:: What to produce ::
Below are the records; extract from them the line containing "Task: Choose the Rise Time measurement icon" to the line containing "How do I perform: Open", both lines included, exactly and with no pictures.

(Supplied records)

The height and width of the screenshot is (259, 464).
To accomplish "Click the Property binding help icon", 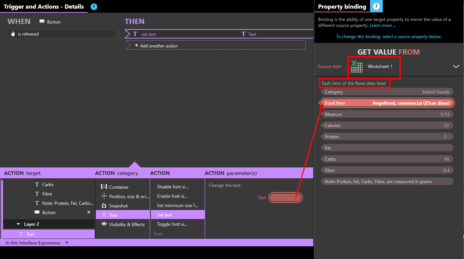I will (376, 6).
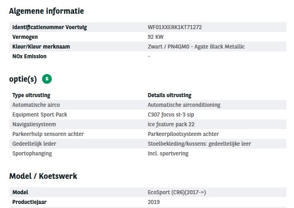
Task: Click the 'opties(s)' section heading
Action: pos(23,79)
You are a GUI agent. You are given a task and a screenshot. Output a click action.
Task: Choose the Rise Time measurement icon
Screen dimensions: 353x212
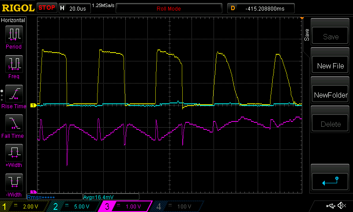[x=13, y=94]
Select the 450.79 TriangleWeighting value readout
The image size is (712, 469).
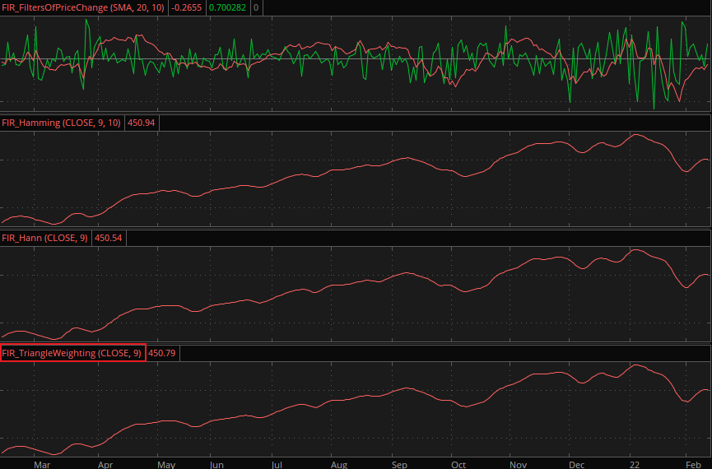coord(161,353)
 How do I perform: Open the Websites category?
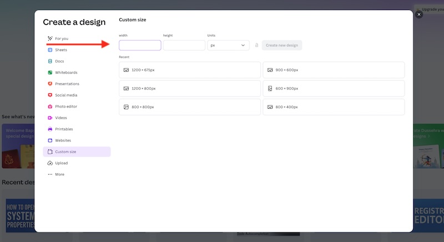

(End Supplied records)
(Supplied records)

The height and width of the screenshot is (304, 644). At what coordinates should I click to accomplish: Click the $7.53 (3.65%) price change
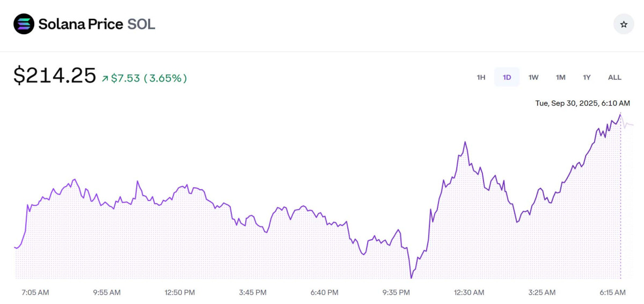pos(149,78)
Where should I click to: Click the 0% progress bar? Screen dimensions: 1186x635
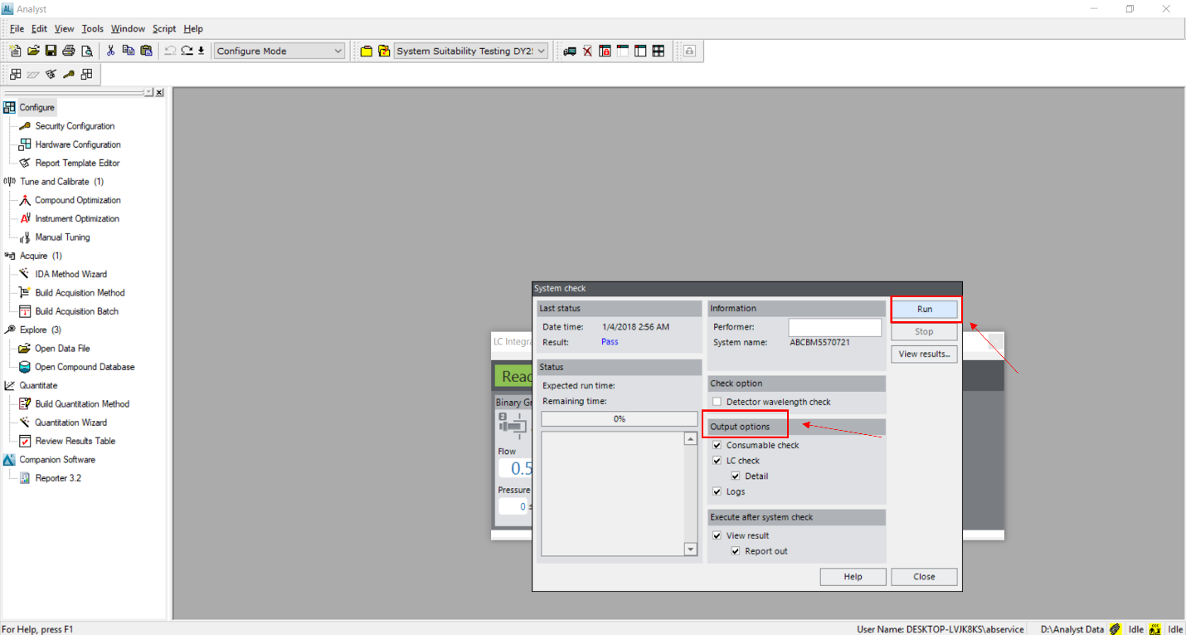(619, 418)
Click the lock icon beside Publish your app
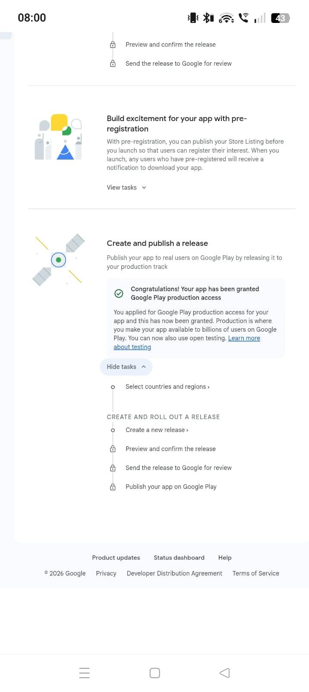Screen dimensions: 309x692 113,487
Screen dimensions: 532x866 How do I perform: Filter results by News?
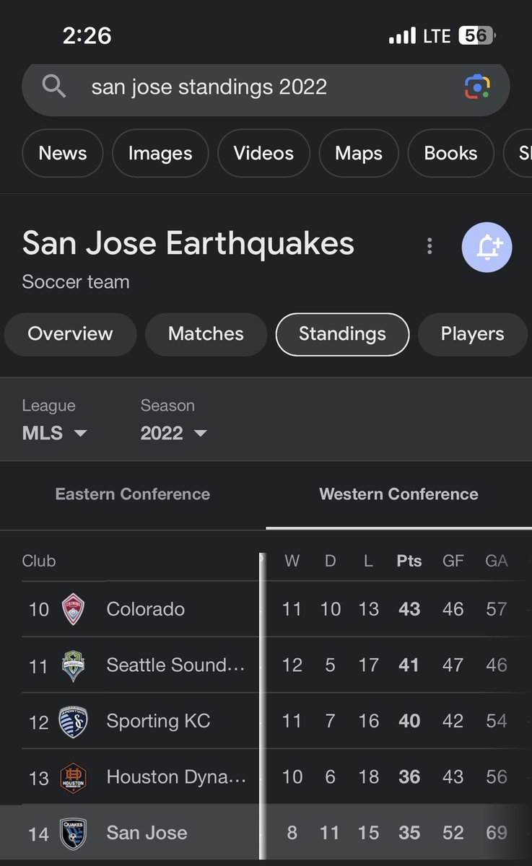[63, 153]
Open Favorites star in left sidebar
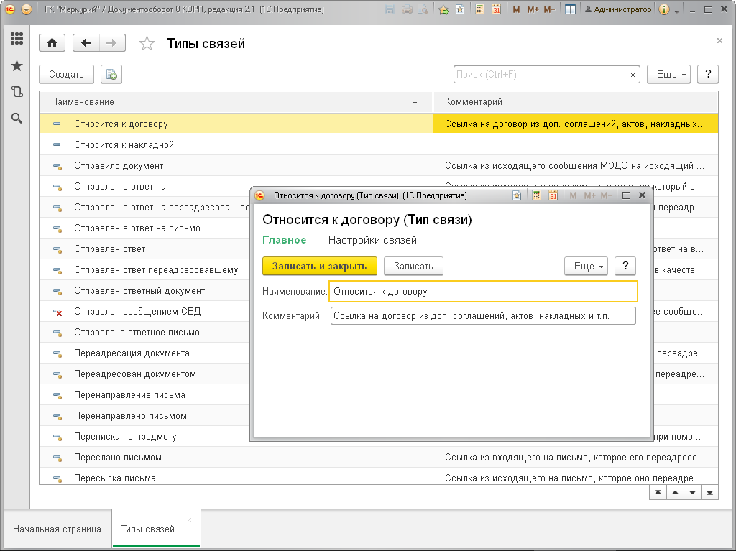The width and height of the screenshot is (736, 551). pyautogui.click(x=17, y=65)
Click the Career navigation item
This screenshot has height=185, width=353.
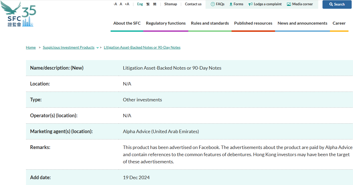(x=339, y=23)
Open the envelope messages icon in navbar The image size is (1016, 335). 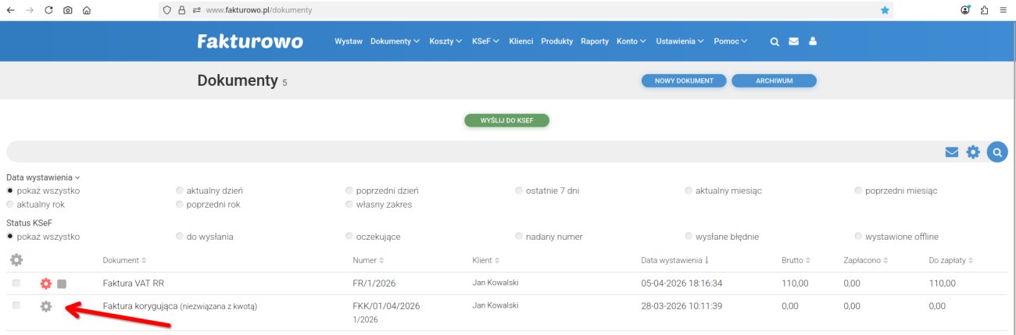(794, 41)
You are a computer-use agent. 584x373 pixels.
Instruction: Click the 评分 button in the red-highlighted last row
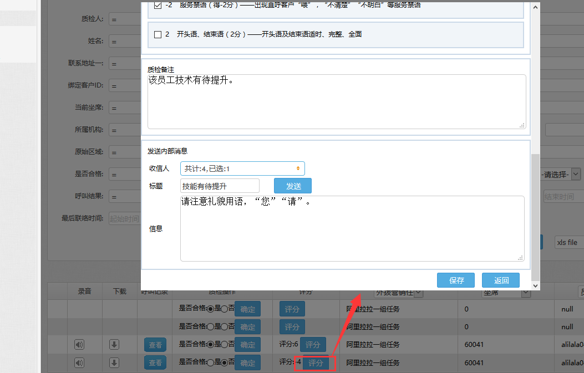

(End Supplied records)

:: Response ::
Task: Choose the Rise Time measurement icon
Screen dimensions: 353x212
[x=13, y=94]
Select the 450.79 TriangleWeighting value readout
The image size is (712, 469).
coord(161,353)
 How do I perform: Open the Websites category?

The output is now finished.